CN217307666U - Signal output device based on optical coupling isolation - Google Patents

Abstract

The utility model discloses a signal output device based on optical coupling isolation, which comprises an input port IN, an optical coupling isolation circuit, a temperature compensation voltage stabilizing circuit, a filter output circuit and an output port OUT; the optical coupling isolation circuit comprises an optical coupler G, wherein a first input end of the optical coupler G is connected with an input port IN, and the input port IN is used for an external controller to input PWM signals; the second input end of the photoelectric coupler G is grounded; the output end of the photoelectric coupler G is connected with VCC voltage through a first resistor R1, the output end of the photoelectric coupler G is further connected with the input end of the temperature compensation voltage stabilizing circuit through a second resistor R2 and a third resistor R3 which are connected in series, the output end of the temperature compensation voltage stabilizing circuit is connected with the input end of the filter output circuit, and the output end of the filter output circuit is connected with the output port OUT. The utility model discloses keep apart the signal of back output to the opto-coupler and carry out the steady voltage processing based on temperature compensation to carried out filtering before the output and handled, effectively improved signal output's stability.

Description

Signal output device based on optical coupling isolation

Technical Field

The utility model relates to a signal isolation output especially relates to a signal output device based on opto-coupler isolation.

Background

PWM signal generally produces by digital circuit, general PWM signal produces by programmable controller, when exporting, generally all require to keep apart the output, the opto-coupler isolation is present more common isolation mode, however, carry out the opto-coupler isolation output back with regard to PWM signal at present, PWM signal can be converted into voltage signal, but voltage stabilization and subsequent filtering processing are carried out to the voltage of output after little isolating the opto-coupler, make the signal that the opto-coupler isolated output still have certain lack in the aspect of stability, some inconveniences have been brought to normal work.

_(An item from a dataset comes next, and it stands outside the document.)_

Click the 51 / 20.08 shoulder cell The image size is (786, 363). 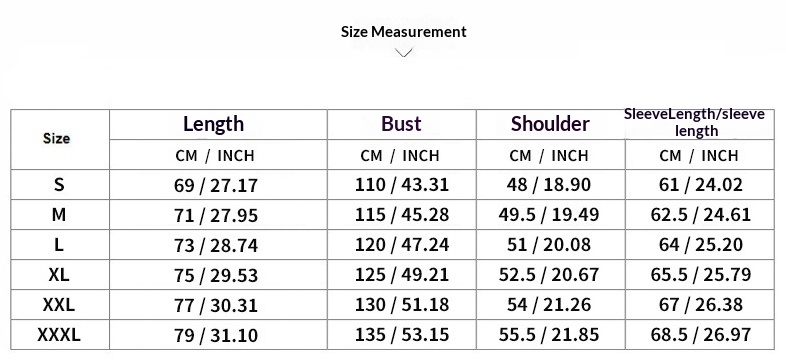(549, 245)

SUMMERY OF THE UTILITY MODEL

An object of the utility model is to overcome prior art not enough, provide a signal output device based on opto-coupler is kept apart, kept apart the signal of back output to the opto-coupler and carried out the steady voltage processing based on temperature compensation to carried out filtering before the output and handled, effectively improved signal output's stability.

The purpose of the utility model is realized through the following technical scheme: a signal output device based on optical coupling isolation comprises an input port IN, an optical coupling isolation circuit, a temperature compensation voltage stabilizing circuit, a filter output circuit and an output port OUT;

the optical coupling isolation circuit comprises an optical coupler G, wherein a first input end of the optical coupler G is connected with an input port IN, and the input port IN is used for an external controller to input PWM signals; the second input end of the photoelectric coupler G is grounded; the output end of the photoelectric coupler G is connected with VCC voltage through a first resistor R1, the output end of the photoelectric coupler G is further connected with the input end of the temperature compensation voltage stabilizing circuit through a second resistor R2 and a third resistor R3 which are connected in series, the output end of the temperature compensation voltage stabilizing circuit is connected with the input end of the filter output circuit, the output end of the filter output circuit is connected with an output port OUT, and the output port OUT outputs signals.

The temperature compensation voltage stabilizing circuit comprises a temperature compensation triode Q1, a temperature compensation diode D1 and a voltage stabilizing diode D2; the collector of the temperature compensation triode Q1 is connected to the input end of the temperature compensation voltage stabilizing circuit; the base electrode of the temperature compensation triode Q1 is connected with the anode of the temperature compensation diode D1, the cathode of the temperature compensation diode D1 is connected with the cathode of the voltage stabilizing diode D2, and the anode of the voltage stabilizing diode D2 is grounded; an emitter of the temperature compensation triode Q1 is connected to the output end of the temperature compensation voltage stabilizing circuit; the base electrode of the temperature compensation triode Q1 is also connected to the input end of the temperature compensation voltage stabilizing circuit through a fourth resistor R4.

Preferably, a first capacitor C1 connected to ground is further disposed between the input end of the temperature-compensation voltage-stabilizing circuit and the collector of the temperature-compensation triode Q1.

Preferably, a second capacitor C2 connected to ground is further disposed between the emitter of the temperature compensation triode Q1 and the output end of the temperature-compensation voltage-stabilizing circuit.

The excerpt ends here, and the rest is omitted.